#### [Exercise material]
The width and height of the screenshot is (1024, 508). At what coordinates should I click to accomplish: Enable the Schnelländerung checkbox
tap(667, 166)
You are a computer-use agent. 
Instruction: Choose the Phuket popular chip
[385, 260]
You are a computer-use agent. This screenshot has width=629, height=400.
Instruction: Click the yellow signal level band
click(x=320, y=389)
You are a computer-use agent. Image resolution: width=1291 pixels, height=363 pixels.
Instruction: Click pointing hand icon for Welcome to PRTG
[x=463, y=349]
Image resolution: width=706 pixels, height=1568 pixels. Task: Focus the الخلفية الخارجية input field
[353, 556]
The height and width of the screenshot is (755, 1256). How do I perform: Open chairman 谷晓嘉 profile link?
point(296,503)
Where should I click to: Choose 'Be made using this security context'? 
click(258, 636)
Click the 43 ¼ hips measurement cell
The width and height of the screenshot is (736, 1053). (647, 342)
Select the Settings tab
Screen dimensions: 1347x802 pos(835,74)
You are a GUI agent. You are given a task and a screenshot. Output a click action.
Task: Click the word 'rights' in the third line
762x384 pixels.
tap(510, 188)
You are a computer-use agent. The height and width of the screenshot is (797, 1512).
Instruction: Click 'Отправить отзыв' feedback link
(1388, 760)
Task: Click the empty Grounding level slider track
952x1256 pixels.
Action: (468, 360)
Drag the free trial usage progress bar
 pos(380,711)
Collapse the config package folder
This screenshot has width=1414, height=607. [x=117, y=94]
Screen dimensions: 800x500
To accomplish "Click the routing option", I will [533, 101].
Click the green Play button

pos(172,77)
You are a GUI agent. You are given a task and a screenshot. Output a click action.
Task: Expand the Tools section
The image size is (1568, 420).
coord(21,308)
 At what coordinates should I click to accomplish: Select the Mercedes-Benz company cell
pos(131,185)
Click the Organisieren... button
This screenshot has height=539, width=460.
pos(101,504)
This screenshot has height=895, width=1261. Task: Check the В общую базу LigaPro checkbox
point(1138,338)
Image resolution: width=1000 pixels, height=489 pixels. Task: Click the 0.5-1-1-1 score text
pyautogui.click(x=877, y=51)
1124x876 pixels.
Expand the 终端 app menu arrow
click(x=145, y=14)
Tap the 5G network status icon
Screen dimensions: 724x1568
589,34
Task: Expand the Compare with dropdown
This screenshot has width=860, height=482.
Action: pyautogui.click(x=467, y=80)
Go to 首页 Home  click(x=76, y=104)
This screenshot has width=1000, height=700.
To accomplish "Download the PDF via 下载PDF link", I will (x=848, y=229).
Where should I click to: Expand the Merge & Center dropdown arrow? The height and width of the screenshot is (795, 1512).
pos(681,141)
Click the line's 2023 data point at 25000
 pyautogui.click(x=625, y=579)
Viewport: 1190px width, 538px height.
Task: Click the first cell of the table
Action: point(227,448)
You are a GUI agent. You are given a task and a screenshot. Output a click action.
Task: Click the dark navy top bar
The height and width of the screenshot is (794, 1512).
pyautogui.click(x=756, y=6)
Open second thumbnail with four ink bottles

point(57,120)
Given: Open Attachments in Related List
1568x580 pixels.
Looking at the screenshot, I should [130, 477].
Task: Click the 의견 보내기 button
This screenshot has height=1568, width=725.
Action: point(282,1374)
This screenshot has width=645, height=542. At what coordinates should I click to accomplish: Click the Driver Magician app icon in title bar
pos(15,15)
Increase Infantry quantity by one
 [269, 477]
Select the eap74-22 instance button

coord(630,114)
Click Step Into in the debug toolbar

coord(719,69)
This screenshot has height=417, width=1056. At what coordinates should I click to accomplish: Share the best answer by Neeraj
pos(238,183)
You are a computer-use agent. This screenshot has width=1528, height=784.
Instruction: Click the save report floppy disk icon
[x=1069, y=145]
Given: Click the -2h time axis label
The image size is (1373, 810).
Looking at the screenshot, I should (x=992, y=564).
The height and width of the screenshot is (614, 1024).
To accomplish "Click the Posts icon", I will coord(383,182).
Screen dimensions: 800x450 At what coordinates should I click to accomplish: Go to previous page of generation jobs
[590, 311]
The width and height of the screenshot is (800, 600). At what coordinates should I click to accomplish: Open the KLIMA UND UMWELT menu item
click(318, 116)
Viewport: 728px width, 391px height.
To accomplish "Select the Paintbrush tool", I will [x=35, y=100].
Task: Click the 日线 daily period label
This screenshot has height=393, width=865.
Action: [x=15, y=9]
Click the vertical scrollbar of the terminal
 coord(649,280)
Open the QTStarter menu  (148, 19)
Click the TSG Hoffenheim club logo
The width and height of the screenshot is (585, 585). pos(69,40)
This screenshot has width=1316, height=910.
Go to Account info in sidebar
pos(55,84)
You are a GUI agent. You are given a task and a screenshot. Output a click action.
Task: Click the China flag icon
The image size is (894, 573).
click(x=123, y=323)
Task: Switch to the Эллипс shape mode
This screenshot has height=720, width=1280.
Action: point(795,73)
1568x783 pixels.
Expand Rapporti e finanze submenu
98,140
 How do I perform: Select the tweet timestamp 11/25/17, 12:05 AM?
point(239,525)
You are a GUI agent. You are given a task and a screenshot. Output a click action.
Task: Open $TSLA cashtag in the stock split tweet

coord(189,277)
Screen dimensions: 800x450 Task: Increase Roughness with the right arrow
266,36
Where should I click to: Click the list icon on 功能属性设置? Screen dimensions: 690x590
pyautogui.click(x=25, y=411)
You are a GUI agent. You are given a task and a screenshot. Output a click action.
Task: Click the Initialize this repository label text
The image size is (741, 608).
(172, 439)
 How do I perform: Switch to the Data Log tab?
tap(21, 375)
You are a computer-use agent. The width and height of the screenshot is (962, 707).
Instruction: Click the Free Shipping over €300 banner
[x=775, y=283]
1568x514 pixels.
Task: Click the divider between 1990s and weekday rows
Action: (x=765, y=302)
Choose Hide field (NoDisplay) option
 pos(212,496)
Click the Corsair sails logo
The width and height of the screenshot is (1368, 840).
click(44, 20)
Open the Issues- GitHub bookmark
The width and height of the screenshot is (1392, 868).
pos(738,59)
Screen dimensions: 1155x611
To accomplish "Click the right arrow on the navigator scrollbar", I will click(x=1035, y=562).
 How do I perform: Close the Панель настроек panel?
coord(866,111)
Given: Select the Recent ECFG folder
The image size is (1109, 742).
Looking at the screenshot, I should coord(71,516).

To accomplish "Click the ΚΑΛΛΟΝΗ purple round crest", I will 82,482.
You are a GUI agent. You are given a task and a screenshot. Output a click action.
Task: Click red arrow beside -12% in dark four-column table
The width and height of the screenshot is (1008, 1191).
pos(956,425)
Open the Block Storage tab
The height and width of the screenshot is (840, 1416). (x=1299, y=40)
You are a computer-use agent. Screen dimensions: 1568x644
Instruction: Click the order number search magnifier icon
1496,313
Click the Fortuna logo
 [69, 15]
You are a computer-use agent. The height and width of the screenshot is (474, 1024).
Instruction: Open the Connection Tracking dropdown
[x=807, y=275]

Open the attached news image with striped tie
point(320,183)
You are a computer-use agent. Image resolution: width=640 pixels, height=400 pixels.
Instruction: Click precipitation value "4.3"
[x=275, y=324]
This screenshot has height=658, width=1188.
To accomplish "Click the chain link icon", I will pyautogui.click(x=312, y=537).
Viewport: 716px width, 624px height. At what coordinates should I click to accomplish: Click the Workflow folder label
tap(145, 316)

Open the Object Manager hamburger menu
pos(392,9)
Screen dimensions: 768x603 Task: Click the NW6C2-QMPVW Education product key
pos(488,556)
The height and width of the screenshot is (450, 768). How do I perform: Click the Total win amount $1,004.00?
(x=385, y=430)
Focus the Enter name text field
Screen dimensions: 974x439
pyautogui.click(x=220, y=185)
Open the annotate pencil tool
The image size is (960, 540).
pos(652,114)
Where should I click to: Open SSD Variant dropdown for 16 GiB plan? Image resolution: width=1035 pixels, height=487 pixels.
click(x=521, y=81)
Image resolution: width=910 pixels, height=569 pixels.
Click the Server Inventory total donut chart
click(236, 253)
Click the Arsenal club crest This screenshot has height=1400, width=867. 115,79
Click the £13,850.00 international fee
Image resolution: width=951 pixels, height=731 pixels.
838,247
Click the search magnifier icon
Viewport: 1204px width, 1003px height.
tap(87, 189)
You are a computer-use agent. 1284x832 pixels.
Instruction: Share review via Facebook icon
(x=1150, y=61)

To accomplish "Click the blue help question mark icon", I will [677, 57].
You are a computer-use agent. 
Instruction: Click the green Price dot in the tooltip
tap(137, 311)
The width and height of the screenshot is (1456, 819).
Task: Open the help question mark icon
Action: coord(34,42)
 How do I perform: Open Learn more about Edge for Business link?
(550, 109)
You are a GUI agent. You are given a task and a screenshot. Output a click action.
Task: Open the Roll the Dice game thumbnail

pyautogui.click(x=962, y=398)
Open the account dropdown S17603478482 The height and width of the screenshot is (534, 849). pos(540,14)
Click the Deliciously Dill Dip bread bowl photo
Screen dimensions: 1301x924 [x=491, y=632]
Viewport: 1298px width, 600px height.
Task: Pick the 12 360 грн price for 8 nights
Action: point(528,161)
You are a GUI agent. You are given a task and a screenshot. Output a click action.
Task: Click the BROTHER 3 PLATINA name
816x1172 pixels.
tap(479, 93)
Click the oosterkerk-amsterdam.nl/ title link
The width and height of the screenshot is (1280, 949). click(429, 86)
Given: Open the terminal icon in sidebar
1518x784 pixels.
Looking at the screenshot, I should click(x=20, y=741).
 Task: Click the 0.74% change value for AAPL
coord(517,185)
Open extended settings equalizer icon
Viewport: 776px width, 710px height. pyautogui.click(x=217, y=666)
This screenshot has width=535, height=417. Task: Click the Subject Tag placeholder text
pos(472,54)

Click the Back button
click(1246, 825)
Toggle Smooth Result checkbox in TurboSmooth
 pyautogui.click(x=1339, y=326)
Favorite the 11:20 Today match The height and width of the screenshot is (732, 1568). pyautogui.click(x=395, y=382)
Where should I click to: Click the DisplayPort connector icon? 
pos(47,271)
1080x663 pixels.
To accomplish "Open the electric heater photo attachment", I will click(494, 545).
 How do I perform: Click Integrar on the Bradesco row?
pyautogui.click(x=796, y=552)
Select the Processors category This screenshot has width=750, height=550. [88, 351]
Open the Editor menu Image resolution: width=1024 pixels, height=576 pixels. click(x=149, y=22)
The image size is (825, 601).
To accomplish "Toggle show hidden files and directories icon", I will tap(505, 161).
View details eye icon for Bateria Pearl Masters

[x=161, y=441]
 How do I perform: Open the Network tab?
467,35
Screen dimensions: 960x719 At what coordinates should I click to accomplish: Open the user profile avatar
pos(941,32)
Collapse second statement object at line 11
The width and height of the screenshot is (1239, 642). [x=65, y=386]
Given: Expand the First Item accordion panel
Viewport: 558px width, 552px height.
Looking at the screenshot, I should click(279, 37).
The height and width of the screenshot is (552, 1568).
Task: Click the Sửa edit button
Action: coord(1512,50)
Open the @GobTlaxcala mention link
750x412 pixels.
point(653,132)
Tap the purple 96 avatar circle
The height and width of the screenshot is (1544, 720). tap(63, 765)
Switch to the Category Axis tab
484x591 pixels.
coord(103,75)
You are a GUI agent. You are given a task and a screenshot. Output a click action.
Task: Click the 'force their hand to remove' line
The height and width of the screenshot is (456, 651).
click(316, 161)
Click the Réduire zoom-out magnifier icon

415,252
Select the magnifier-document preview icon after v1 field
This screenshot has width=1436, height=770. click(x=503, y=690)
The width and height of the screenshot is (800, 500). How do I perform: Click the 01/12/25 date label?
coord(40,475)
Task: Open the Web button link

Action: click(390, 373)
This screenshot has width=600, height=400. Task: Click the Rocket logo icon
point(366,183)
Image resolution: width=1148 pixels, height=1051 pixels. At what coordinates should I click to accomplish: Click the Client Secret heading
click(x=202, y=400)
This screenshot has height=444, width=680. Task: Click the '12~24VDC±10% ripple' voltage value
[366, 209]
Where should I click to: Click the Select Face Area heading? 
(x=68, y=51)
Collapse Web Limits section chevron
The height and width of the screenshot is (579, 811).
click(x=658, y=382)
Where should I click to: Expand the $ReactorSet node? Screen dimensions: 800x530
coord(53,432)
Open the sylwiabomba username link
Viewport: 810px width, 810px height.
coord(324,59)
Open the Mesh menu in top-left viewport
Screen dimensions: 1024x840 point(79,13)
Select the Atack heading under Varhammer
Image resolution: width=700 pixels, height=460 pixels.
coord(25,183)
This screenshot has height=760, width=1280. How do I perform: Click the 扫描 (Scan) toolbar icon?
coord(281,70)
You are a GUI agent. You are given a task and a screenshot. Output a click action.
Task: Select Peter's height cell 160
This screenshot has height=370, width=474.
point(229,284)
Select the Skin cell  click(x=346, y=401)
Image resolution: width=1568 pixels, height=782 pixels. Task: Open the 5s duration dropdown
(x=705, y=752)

#### [What is expected]
What is needed is every line of the records that contains the word "will".

#### [Output of the task]
To accomplish "Click the routing option", I will [533, 101].
To accomplish "Download the PDF via 下载PDF link", I will (x=848, y=229).
To accomplish "Click the Posts icon", I will coord(383,182).
To accomplish "Select the Paintbrush tool", I will [x=35, y=100].
To accomplish "Click the right arrow on the navigator scrollbar", I will click(x=1035, y=562).
To accomplish "Click the ΚΑΛΛΟΝΗ purple round crest", I will 82,482.
To accomplish "Click the chain link icon", I will pyautogui.click(x=312, y=537).
To accomplish "Click the blue help question mark icon", I will [677, 57].
To accomplish "Open the electric heater photo attachment", I will click(494, 545).
To accomplish "Toggle show hidden files and directories icon", I will tap(505, 161).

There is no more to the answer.